**WHAT TO PRODUCE**
Every line of the data that includes "resolution" should be copied out.

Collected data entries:

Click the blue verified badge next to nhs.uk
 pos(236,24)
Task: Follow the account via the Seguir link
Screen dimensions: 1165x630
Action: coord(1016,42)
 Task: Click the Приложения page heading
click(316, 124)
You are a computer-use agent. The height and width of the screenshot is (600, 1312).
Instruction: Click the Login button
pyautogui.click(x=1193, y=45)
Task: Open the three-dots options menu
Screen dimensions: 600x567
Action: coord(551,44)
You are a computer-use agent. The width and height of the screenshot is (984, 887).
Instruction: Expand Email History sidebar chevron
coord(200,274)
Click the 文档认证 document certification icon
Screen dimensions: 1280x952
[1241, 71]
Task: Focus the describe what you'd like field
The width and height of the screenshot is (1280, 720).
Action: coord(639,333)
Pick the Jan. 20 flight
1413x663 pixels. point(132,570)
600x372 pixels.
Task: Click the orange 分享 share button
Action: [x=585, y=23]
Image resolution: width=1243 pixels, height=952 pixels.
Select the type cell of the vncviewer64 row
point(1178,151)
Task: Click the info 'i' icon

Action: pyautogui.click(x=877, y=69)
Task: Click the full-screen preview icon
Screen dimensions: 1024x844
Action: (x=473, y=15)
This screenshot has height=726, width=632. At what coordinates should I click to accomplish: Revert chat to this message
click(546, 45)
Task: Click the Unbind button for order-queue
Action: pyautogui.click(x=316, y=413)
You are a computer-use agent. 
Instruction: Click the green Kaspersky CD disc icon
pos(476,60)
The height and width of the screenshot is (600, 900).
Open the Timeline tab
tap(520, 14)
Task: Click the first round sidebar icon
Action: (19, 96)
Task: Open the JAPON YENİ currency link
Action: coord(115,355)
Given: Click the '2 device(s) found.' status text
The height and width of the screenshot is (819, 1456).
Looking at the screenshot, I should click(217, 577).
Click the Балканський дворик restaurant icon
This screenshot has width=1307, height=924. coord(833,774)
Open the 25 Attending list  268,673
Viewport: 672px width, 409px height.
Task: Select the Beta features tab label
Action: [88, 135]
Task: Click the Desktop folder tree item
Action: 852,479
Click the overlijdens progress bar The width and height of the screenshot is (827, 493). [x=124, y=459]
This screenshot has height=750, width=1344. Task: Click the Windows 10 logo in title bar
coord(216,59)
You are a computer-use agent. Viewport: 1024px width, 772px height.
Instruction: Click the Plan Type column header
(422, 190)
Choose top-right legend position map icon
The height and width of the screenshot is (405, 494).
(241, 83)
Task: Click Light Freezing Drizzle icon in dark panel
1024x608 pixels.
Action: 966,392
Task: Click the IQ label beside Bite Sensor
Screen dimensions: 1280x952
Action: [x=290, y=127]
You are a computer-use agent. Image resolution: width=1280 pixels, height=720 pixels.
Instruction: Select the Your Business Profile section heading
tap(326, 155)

**EXPECTED ANSWER**
Image resolution: width=1243 pixels, height=952 pixels.
You are a computer-use agent. Image resolution: width=1280 pixels, height=720 pixels.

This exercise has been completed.